Making glass waste on Zanzibar a valuable asset

Zanzibar serves as a perfect location off the East coast of Africa for tourists to enjoy diving, heavenly beaches, and enjoyable cuisine and as well as imported drinks. As the African island is not yet sufficiently equipped to process this waste from imported bottles, tourism demand also causes an increase in the amount of (glass) waste.

This means that the glass ultimately finds its way into the natural surroundings. But what if that same tourism import model could also contribute to processing the waste it creates? The bottle-up foundation is realizing this dream by creating new products from glass waste in collaboration with Dutch designers and local craftsmen. The objective: to process large quantities of glass waste into materials that can be used on the island itself.

RESEARCH Glass waste
In order to find solutions to the Zanzibar glass problem, six young Dutch designers, working together with the Dutch Design Week, traveled to Zanzibar in September 2015. They realized that there was a large amount of glass ending up in the landfills. Through tracing the path of the waste, the team came to the conclusion that the excessive glass waste was coming from the imported bottles that were brought to Zanzibar to attract the tourists.

Through tracing the path of the waste, the team came to the conclusion that the excessive glass waste was coming from the imported bottles that were brought to Zanzibar to attract the tourists. Because there was no infrastructure to recycle or recuperate the bottle waste, the majority of the bottles ended up in the landfills.

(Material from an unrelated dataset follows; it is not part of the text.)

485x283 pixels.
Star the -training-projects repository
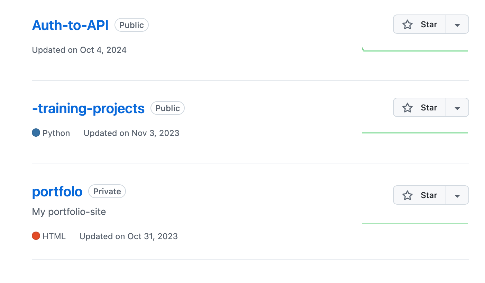pos(419,107)
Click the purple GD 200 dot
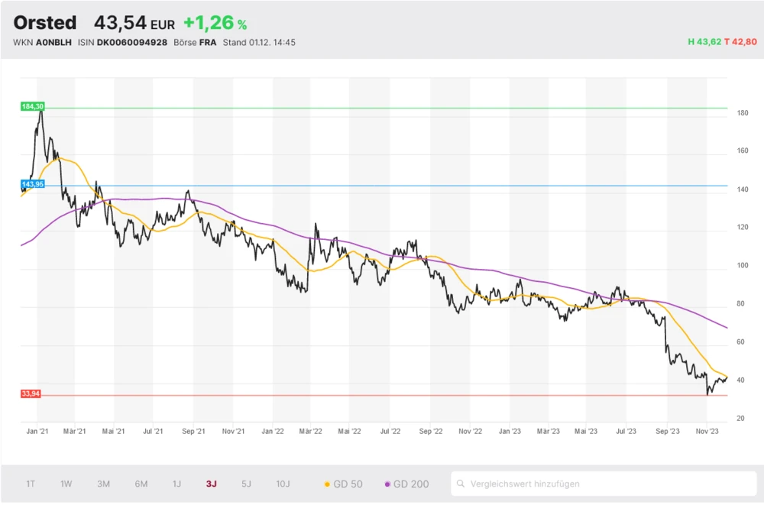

As an initial solution, the Dutch designers partnered with the local craftsmen to create a series of beautiful products made from empty bottles to start to find a solution for the glass waste. The products are for sale on the island, and so the circle is complete: the waste caused by tourism is transformed into beautiful, locally made, up-cycled products that are now very appealing to both tourists and other interested parties from far outside Zanzibar.

What we designed

The range of products include home furnishings consisting of crushed and broken glass coming from landfills around the island. The products include; spice jars, vases, lamps, candle-stick holders and other houseware goods. The funding from these products will be reinvested into long-term, sustainable solutions.

THE FIRST PROTOTYPES

The first prototypes were about learning how to work with local techniques and infrastructure. In order to cut the glass, the local craftsman had to develop their own machines, which influenced the way products were created. The designers and the local craftsmen had to learn from each other. It took many iterations to find the right products and processes that worked well together.

EYE FOR DETAIL

Using what was readily available on the island including the manufacturing techniques and the bottles themselves made the end result even more interesting and beautiful than imagined.

PRODUCTION

Not only does the production of bottle-up products remove glass waste from the island by creating a residual flow of glass fragments, it also creates jobs to help support the local community. The products are sold through hotels and resorts with an aim to communicate to the tourist community how their support can improve the livelihoods of the locals.